Exercise data:
Segment Open

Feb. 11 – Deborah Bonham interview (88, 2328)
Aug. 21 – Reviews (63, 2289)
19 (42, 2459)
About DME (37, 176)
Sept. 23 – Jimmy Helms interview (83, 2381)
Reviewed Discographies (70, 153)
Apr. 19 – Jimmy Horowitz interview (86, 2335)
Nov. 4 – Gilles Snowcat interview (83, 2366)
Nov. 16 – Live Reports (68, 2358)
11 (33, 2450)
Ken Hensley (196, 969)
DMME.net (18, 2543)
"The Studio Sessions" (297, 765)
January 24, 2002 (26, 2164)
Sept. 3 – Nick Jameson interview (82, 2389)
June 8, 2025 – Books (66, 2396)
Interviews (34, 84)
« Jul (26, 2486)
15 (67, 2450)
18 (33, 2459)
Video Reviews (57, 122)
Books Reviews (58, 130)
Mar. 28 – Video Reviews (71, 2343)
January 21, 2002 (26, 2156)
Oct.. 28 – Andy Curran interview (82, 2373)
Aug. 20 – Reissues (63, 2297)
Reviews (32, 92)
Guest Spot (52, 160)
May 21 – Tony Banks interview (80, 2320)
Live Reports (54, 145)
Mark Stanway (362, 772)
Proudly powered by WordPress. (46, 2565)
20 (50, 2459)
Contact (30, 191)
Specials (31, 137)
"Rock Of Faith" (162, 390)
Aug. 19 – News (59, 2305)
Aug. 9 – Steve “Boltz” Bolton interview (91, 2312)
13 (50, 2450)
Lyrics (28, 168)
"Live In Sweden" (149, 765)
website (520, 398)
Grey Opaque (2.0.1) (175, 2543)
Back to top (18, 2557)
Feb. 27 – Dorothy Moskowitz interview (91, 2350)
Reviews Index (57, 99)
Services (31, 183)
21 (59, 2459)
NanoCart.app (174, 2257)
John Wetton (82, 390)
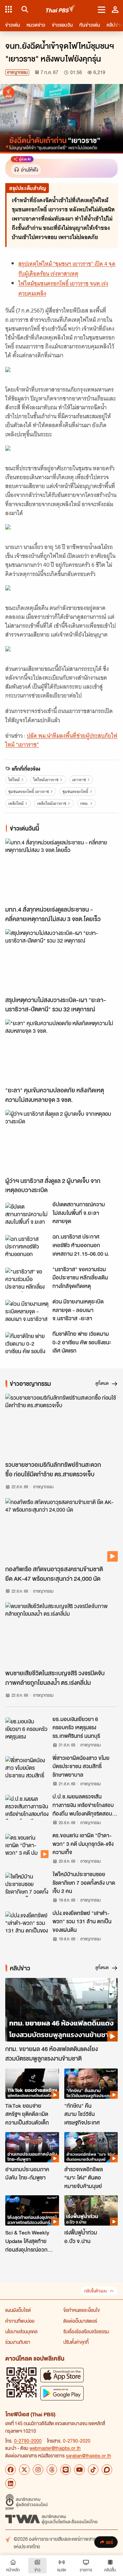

Segment Closed

Task requirements: No pictures, please. Output the listing above exactly as it stands.

Your response:
Feb. 11 – Deborah Bonham interview (88, 2328)
Aug. 21 – Reviews (63, 2289)
19 (42, 2459)
About DME (37, 176)
Sept. 23 – Jimmy Helms interview (83, 2381)
Reviewed Discographies (70, 153)
Apr. 19 – Jimmy Horowitz interview (86, 2335)
Nov. 4 – Gilles Snowcat interview (83, 2366)
Nov. 16 – Live Reports (68, 2358)
11 (33, 2450)
Ken Hensley (196, 969)
DMME.net (18, 2543)
"The Studio Sessions" (297, 765)
January 24, 2002 (26, 2164)
Sept. 3 – Nick Jameson interview (82, 2389)
June 8, 2025 – Books (66, 2396)
Interviews (34, 84)
« Jul (26, 2486)
15 (67, 2450)
18 (33, 2459)
Video Reviews (57, 122)
Books Reviews (58, 130)
Mar. 28 – Video Reviews (71, 2343)
January 21, 2002 (26, 2156)
Oct.. 28 – Andy Curran interview (82, 2373)
Aug. 20 – Reissues (63, 2297)
Reviews (32, 92)
Guest Spot (52, 160)
May 21 – Tony Banks interview (80, 2320)
Live Reports (54, 145)
Mark Stanway (362, 772)
Proudly powered by WordPress. (46, 2565)
20 (50, 2459)
Contact (30, 191)
Specials (31, 137)
"Rock Of Faith" (162, 390)
Aug. 19 – News (59, 2305)
Aug. 9 – Steve “Boltz” Bolton interview (91, 2312)
13 (50, 2450)
Lyrics (28, 168)
"Live In Sweden" (149, 765)
website (520, 398)
Grey Opaque (2.0.1) (175, 2543)
Back to top (18, 2557)
Feb. 27 – Dorothy Moskowitz interview (91, 2350)
Reviews Index (57, 99)
Services (31, 183)
21 (59, 2459)
NanoCart.app (174, 2257)
John Wetton (82, 390)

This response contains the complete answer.